# start of Exercise input
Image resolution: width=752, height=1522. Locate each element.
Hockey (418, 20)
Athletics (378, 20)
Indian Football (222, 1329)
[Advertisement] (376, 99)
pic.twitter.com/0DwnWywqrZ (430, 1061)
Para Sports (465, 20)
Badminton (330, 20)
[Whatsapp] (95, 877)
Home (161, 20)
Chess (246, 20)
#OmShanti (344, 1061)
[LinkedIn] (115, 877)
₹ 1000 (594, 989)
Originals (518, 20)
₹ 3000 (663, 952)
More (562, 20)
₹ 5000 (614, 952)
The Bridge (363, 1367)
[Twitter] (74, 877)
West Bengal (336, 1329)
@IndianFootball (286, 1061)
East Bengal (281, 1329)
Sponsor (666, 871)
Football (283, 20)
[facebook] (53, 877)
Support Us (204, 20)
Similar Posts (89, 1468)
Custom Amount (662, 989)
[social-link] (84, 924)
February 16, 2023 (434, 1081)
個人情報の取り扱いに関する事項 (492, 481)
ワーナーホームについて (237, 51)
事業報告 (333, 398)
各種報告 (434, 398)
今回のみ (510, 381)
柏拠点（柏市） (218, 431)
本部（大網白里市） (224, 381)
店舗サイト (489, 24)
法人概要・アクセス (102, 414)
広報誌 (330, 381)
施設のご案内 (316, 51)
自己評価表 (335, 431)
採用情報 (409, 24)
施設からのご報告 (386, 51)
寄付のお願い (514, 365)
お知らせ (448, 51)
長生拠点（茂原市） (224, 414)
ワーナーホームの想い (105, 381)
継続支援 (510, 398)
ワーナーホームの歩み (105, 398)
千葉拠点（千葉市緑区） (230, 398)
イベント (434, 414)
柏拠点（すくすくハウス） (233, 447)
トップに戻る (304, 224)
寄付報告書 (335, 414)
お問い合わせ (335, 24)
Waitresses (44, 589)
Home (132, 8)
# end of Exercise input
*What you have to do:*
Convert every line of the material above into a JSON array of strings, one string per line, with blank lines omitted.

*Output:*
[
  "Image resolution: width=752, height=1522. Locate each element.",
  "Hockey (418, 20)",
  "Athletics (378, 20)",
  "Indian Football (222, 1329)",
  "[Advertisement] (376, 99)",
  "pic.twitter.com/0DwnWywqrZ (430, 1061)",
  "Para Sports (465, 20)",
  "Badminton (330, 20)",
  "[Whatsapp] (95, 877)",
  "Home (161, 20)",
  "Chess (246, 20)",
  "#OmShanti (344, 1061)",
  "[LinkedIn] (115, 877)",
  "₹ 1000 (594, 989)",
  "Originals (518, 20)",
  "₹ 3000 (663, 952)",
  "More (562, 20)",
  "₹ 5000 (614, 952)",
  "The Bridge (363, 1367)",
  "[Twitter] (74, 877)",
  "West Bengal (336, 1329)",
  "@IndianFootball (286, 1061)",
  "East Bengal (281, 1329)",
  "Sponsor (666, 871)",
  "Football (283, 20)",
  "[facebook] (53, 877)",
  "Support Us (204, 20)",
  "Similar Posts (89, 1468)",
  "Custom Amount (662, 989)",
  "[social-link] (84, 924)",
  "February 16, 2023 (434, 1081)",
  "個人情報の取り扱いに関する事項 (492, 481)",
  "ワーナーホームについて (237, 51)",
  "事業報告 (333, 398)",
  "各種報告 (434, 398)",
  "今回のみ (510, 381)",
  "柏拠点（柏市） (218, 431)",
  "本部（大網白里市） (224, 381)",
  "店舗サイト (489, 24)",
  "法人概要・アクセス (102, 414)",
  "広報誌 (330, 381)",
  "施設のご案内 (316, 51)",
  "自己評価表 (335, 431)",
  "採用情報 (409, 24)",
  "施設からのご報告 (386, 51)",
  "寄付のお願い (514, 365)",
  "お知らせ (448, 51)",
  "長生拠点（茂原市） (224, 414)",
  "ワーナーホームの想い (105, 381)",
  "継続支援 (510, 398)",
  "ワーナーホームの歩み (105, 398)",
  "千葉拠点（千葉市緑区） (230, 398)",
  "イベント (434, 414)",
  "柏拠点（すくすくハウス） (233, 447)",
  "トップに戻る (304, 224)",
  "寄付報告書 (335, 414)",
  "お問い合わせ (335, 24)",
  "Waitresses (44, 589)",
  "Home (132, 8)"
]